## Check your understanding
**1.** List the adjectives Hakeem Jeffries uses in the passage on the Mueller hearings to describe Donald Trump's behavior.
**2.** Reproduce verbatim the part of the passage on the Mueller hearings that begins with the words containing "Even Speaker Nancy" and ends with "broader political prospects.".

## Text shown

Among Democrats, there is the rather obvious hope that Mueller will put a human face on a report that most Americans have not read and put before the American public the truth about what his report says rather than the distorted representations that have come from Attorney General Barr and other members of the Administration. Additionally, to a large extent, the testimony represents what The New York Times a make or break moment for Democrats hoping to put the investigation back at the center of the political conversation:

WASHINGTON — For more than two years, Democrats have hoped that Robert S. Mueller III would show the nation that President Trump is unfit for office — or at the very least, severely damage his re-election prospects. On Wednesday, in back-to-back hearings with the former special counsel, that wish could face its final make-or-break moment.

Lawmakers choreographing the hearings before the House Judiciary and Intelligence Committees warn that bombshell disclosures are unlikely. But over about five hours of nationally televised testimony, they hope to use Mr. Mueller, the enigmatic and widely respected former F.B.I. director, to refashion his legalistic 448-page report into a vivid, compelling narrative of Russia’s attempts to undermine American democracy, the Trump campaign’s willingness to accept Kremlin assistance and the president’s repeated and legally dubious efforts to thwart investigators.

For a party divided over how to confront Mr. Trump — liberals versus moderates, supporters of impeachment versus staunch opponents — the stakes could scarcely be higher.

“One way or the other, the Mueller hearing will be a turning point with respect to the effort to hold Donald Trump accountable for his reckless, degenerate, aberrant and possibly criminal behavior,” said Representative Hakeem Jeffries of New York, the House Democratic Caucus chairman and a member of the Judiciary Committee. “After the hearing, we will be able to have a better understanding of the pathway forward concerning our oversight responsibilities and the constitutional tools that are available to us.”

Partisans in both parties may already have made up their minds, but Democrats are counting on Mr. Mueller’s testimony to focus the broader public’s attention on the findings of his 22-month investigation — either to jumpstart a stalled impeachment push or electrify the campaign to make Mr. Trump a one-term president.

Even Speaker Nancy Pelosi, who has been a voice of caution on impeachment for much of the year, has tied the testimony to Democrats’ broader political prospects.

“This coming election, it is really an election that the fate of this country is riding on,” she told House Democrats at a private meeting recently, according to an aide who was there. “This presidency is an existential threat to our democracy and our country as we know it.”


Democrats on the Judiciary Committee will have the first opportunity, and they intend to dwell heavily on five of the most glaring episodes of possible obstruction of justice that Mr. Mueller documented in the second volume of his report. They include Mr. Trump’s direction to the former White House counsel Donald F. McGahn II to fire Mr. Mueller and then publicly lie about it; his request that Corey Lewandowski, a former campaign chief, ask Attorney General Jeff Sessions to reassert control of the investigation and limit its scope; and possible witness tampering to discourage two aides, Paul Manafort and Michael D. Cohen, from cooperating with investigators.

## Supplied material

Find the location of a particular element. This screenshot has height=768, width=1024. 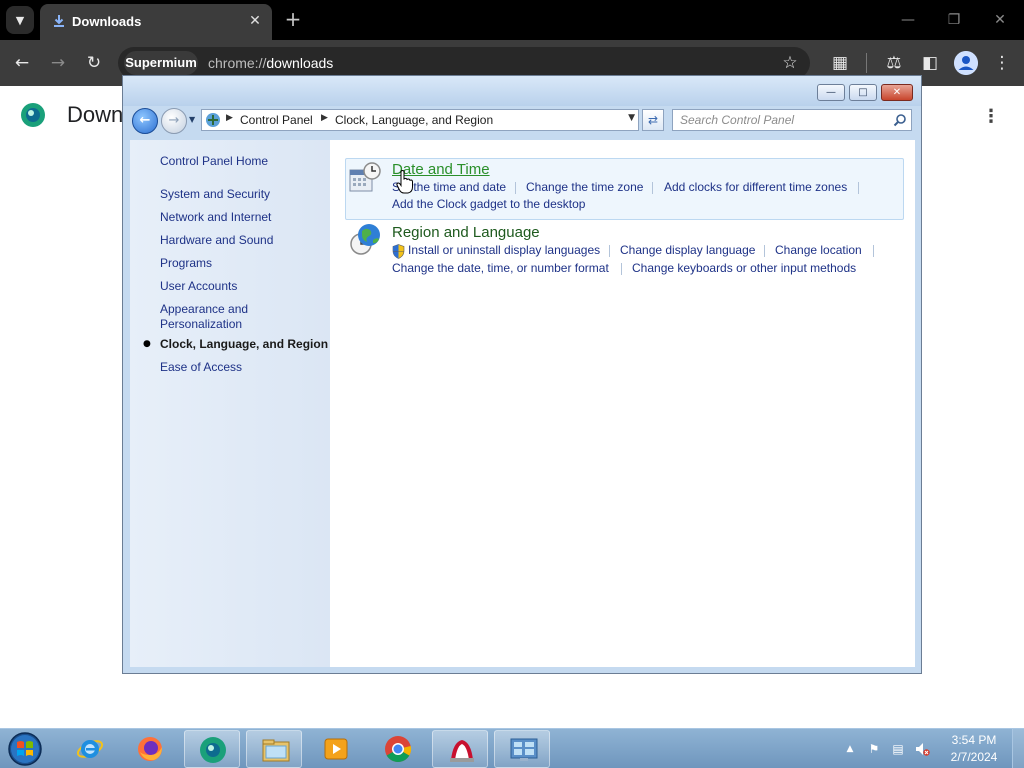

restore-icon: ❐ is located at coordinates (954, 20).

## List of answers
**1.** reckless, degenerate, aberrant, possibly criminal

**2.**
Even Speaker Nancy Pelosi, who has been a voice of caution on impeachment for much of the year, has tied the testimony to Democrats’ broader political prospects.